Don’t be afraid to discuss your concerns with the centre staff. Often they have dealt with a similar situation and it will put your mind at ease when they explain how they will handle different issues. 

  

The Halton Resource Connection

 If you are having trouble finding a centre or if you are interested in a list of home child care providers, The Halton Resource Connection might be able to help you. 

This organization maintains a database of child care providers and will help match your child with an appropriate child care setting.  You can fill out an online form, but for best results, please phone them directly at 905-875-0235 Ext. 130, 131, or 132. 

  

Quality First

Quality First is an initiative to improve the quality of child care in the Halton Region. They help centres assess their programs and services as well as provide curriculum support, and professional development.  Centres that are Quality First participants must meet certain criteria and show a commitment to improving their services.  Quality First centres must also support inclusion.

Quality First Centres in Halton  

 Naturally, it is best to research the centre yourself and determine if it best meets the needs of your child.


Financial Assistance

There is financial assistance available for child care for families who meet certain criteria.  The funding is based on income level and there is a sliding scale which determines how much financial assistance the family will obtain.  Generally parents need to be working or in school to receive this assistance, but in certain other circumstances, funding may be provided if it is deemed important for the child and family. 

To get a rough idea of whether you will qualify for financial assistance, there is an online calculator on the Halton Region Website.
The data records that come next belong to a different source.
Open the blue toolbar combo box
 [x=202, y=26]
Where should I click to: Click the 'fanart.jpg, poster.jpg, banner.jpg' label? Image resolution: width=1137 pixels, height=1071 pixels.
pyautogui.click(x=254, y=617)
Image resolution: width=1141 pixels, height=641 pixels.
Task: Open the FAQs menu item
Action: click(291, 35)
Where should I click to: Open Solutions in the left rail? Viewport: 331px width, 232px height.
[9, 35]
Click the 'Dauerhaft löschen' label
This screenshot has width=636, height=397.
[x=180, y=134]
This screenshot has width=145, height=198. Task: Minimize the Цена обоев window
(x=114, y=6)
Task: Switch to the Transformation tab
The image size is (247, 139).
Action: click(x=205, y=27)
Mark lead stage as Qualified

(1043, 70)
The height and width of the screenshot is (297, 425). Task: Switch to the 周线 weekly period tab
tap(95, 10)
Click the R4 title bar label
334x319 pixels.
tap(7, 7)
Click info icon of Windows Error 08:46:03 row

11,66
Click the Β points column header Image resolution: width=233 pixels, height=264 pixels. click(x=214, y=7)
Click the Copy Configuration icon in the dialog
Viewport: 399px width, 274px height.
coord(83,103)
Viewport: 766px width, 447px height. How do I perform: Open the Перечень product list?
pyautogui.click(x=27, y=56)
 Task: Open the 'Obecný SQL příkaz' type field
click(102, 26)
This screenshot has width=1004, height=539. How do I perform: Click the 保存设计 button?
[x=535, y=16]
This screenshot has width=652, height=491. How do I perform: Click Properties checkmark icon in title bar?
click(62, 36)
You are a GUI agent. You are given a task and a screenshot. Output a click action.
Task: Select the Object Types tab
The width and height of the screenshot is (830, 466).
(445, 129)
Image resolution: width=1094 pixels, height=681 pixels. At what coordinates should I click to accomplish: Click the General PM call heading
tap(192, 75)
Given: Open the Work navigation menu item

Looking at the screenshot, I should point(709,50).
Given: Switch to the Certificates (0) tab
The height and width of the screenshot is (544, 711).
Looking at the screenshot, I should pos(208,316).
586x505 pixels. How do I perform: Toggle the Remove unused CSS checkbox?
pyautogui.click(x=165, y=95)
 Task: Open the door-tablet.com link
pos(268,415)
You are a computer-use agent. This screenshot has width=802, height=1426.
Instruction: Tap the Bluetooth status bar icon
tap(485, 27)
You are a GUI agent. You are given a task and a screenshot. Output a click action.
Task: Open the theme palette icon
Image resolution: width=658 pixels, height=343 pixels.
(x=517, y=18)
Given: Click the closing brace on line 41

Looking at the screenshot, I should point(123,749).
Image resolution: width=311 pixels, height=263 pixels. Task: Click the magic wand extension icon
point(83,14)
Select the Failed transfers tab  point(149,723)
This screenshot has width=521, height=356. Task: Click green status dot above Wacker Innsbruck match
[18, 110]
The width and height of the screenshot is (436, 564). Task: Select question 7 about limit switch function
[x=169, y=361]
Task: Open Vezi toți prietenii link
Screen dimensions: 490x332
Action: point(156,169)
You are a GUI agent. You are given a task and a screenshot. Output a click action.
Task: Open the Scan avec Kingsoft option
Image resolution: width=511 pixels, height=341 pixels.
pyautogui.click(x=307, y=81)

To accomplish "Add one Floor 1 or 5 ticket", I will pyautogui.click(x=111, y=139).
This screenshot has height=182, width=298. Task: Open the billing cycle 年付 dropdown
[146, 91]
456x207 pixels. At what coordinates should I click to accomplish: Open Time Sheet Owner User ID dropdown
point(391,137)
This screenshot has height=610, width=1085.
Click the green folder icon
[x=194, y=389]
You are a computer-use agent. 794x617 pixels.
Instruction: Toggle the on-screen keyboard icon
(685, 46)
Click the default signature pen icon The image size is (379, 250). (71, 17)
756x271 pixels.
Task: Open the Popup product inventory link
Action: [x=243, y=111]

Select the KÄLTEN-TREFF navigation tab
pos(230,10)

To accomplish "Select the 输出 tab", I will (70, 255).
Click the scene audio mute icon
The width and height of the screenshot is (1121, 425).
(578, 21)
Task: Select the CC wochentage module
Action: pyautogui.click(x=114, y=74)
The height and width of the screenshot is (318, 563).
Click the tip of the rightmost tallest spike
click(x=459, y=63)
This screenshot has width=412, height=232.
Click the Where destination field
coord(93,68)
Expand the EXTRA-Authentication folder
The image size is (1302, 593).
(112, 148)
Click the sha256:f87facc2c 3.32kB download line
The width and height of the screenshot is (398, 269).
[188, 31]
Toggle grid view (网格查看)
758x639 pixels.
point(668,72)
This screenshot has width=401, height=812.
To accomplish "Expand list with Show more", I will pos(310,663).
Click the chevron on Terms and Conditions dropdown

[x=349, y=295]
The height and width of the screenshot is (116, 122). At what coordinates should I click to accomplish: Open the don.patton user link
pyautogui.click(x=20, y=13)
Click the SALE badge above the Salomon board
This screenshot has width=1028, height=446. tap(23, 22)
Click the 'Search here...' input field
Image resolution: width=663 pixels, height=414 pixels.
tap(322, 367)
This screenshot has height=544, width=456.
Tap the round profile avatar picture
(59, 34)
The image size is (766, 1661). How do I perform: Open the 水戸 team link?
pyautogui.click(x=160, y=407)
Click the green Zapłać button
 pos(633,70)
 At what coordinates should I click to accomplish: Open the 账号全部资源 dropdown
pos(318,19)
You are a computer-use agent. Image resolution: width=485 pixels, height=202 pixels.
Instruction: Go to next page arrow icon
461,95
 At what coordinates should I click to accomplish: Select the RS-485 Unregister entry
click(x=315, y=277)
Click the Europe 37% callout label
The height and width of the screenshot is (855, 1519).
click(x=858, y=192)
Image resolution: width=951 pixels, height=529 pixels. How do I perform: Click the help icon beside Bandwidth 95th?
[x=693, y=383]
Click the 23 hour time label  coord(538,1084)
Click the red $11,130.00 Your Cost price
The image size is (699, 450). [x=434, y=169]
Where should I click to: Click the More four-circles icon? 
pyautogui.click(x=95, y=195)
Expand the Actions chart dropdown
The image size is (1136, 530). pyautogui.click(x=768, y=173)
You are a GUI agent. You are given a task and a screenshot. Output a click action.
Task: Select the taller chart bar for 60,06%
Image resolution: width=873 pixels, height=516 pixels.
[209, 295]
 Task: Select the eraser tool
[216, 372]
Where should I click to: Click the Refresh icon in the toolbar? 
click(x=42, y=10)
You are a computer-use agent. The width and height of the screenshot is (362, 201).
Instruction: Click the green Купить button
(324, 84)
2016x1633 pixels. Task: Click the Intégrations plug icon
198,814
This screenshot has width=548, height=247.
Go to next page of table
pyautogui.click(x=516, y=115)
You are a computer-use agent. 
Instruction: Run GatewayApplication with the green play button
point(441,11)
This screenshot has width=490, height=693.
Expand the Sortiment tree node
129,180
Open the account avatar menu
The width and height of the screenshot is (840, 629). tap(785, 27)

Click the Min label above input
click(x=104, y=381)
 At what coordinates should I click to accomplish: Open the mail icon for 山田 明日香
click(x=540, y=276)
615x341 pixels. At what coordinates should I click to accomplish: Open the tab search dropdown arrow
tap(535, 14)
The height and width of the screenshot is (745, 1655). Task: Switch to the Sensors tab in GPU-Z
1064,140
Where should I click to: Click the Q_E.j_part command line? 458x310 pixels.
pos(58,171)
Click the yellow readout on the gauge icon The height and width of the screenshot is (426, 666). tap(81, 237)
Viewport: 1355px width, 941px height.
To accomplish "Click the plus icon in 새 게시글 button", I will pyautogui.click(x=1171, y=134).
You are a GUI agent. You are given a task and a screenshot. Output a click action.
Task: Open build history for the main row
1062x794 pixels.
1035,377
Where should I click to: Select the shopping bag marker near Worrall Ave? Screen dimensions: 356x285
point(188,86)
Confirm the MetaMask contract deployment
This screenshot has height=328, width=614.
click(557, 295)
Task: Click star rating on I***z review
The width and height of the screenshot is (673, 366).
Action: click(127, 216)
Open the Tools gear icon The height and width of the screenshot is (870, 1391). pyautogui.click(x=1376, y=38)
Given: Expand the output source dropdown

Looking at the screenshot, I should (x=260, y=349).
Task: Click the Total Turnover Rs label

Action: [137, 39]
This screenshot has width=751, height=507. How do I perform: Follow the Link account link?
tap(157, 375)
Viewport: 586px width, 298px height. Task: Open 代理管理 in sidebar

You will need the number in Line 236 from the last Notice of Assessment you received after submitting your taxes. (Do not include commas in the online form.)  

Financial Assistance Calculator

Keep in mind that each situation is unique, so it is best to contact the region for further information even if you think you do not qualify. They will let you know for certain and may also be able to tell you of other programs that could assist your family.  Please call the Halton Region at 905-825-6000 to see if your family is eligible. 

 

Licensed Home Child Care

There are many reasons why parents may prefer to find a home child care provider, including cost and flexibility. The Halton Resource Connection (see above) can help connect you with a provider.